IE 11 is not supported. For an optimal experience visit our site on another browser.

This Week in God, 6.13.15

In conservative evangelical circles a persecution complex is hardly new, but Southern Baptist pastor Robert Jeffress is pushing the envelope in ridiculous ways.
Pastor Robert Jeffress
Pastor Robert Jeffress
First up from the God Machine this week is a striking new argument from a familiar religio-political figure.
 
Four years ago, Southern Baptist pastor Robert Jeffress, a far-right mega-church leader in Texas, made headlines when he partnered with then-Texas Gov. Rick Perry's (R) presidential candidate and had some unkind words for rival Mitt Romney. In fact, Jeffress, perhaps more than any prominent figure, went after Romney's faith, saying the candidate was "a member of a cult."
 
This week, Jeffress made headlines again, insisting that Christians are persecuted in ways comparable to Germany's treatment of Jews before the Holocaust. TPM reported:

"This isn't imaginary. It's real. And sure, it doesn't rise to the level of having your head chopped off by ISIS in the Middle East, but it's all the same attitude that allows for those attacks," Jeffress said. "I want to remind people that, you know, the Nazis weren't able to take the Jews to the crematoriums immediately," Jeffress said. "The German people wouldn't have allowed for it. Instead, the Nazis had to change public opinion. They marginalized the Jewish people, disparaged them, and make them objects of contempt."

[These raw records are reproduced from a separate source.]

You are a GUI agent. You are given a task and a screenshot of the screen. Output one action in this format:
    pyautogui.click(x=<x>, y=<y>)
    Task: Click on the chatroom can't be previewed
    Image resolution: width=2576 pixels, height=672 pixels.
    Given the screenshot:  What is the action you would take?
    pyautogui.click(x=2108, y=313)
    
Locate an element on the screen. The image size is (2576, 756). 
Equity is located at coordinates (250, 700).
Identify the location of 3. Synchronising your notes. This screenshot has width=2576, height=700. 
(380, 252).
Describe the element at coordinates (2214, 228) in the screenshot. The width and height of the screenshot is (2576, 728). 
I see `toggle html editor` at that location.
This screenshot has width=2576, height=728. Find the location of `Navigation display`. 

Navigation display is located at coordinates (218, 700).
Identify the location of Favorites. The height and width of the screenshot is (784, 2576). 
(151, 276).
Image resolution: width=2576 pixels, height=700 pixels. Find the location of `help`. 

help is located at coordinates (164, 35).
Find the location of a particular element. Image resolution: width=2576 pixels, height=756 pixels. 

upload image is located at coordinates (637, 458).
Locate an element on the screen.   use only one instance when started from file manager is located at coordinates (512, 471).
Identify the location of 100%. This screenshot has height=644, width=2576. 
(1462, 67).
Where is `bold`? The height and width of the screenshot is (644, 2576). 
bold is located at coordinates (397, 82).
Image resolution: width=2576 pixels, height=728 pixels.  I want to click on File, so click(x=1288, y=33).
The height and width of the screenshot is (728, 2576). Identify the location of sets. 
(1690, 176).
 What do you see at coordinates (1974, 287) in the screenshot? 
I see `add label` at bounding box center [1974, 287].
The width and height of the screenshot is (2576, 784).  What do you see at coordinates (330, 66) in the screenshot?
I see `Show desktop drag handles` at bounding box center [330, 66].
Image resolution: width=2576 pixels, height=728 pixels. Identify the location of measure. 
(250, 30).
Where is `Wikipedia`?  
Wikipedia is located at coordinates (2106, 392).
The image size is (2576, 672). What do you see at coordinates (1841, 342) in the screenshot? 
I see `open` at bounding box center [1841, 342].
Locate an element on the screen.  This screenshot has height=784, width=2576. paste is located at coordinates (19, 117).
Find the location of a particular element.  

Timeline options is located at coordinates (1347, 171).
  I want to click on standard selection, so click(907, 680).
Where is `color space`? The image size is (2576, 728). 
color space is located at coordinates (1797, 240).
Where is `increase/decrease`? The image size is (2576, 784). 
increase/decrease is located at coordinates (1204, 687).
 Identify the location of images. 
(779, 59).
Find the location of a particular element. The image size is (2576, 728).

Fox News's Sean Hannity asked Jeffress if he believes Christians "are being marginalized the way Jews in Germany were." Jeffress replied, "Absolutely," adding that American Christians are "treated as objects of contempt by the media and once that happens then the taking away of further rights will be very easy."
 
The fact that Jeffress believes "this isn't imaginary" does not, in fact, make this bizarre paranoia real.
 
The importance of a persecution complex in conservative evangelical circles is hardly new, but these comments suggest the phenomenon is spreading in some truly hysterical ways.
 
The impetus for Jeffress' terror, in context, is Christian-owned private businesses that "believe in traditional marriage." From there, the mega-church pastor sees a parallel between ISIS beheadings and pre-Holocaust Germany.
 
And just so we're clear, Jeffress did not appear to be kidding. This was a sincere peek into the mind of an alarming worldview.
 
Also from the God Machine this week:
 
* An important announcement from the Vatican this week: "Pope Francis on Wednesday approved an unprecedented Vatican department to judge bishops accused of covering up or not preventing sexual abuse of minors, an attempt to meet a key demand by victims' groups."
 
* This seems like a lawsuit just waiting to happen: "A Louisiana school district that lets teachers use the Bible to teach creationism is doubling down on its sectarian instruction, claiming such lesson plans are permissible as long as the school does not provide that material."
 
* An overdue examination: "As acceptance of same-sex marriage has swept the country and as the Supreme Court prepares to release a landmark decision on the issue, a wide variety of evangelical churches, colleges and ministries are having the kinds of frank discussions about homosexuality that many of them say they had never had before."
 
* Even for the TV preacher, this was jaw-dropping: "[Tuesday] on 'The 700 Club,' a viewer asked host Pat Robertson what she should say to a coworker who asked her, 'Why did God allow my baby to die?' He responded that it is possible that the coworker's three-year-old child died as a result of human error at the hospital.... Robertson, who once said at a faith healing that God could bring a dead baby back to life, continued that perhaps the child would have turned out to be the next Adolf Hitler, and therefore it is better that the woman's child is in Heaven rather than becoming a murderer."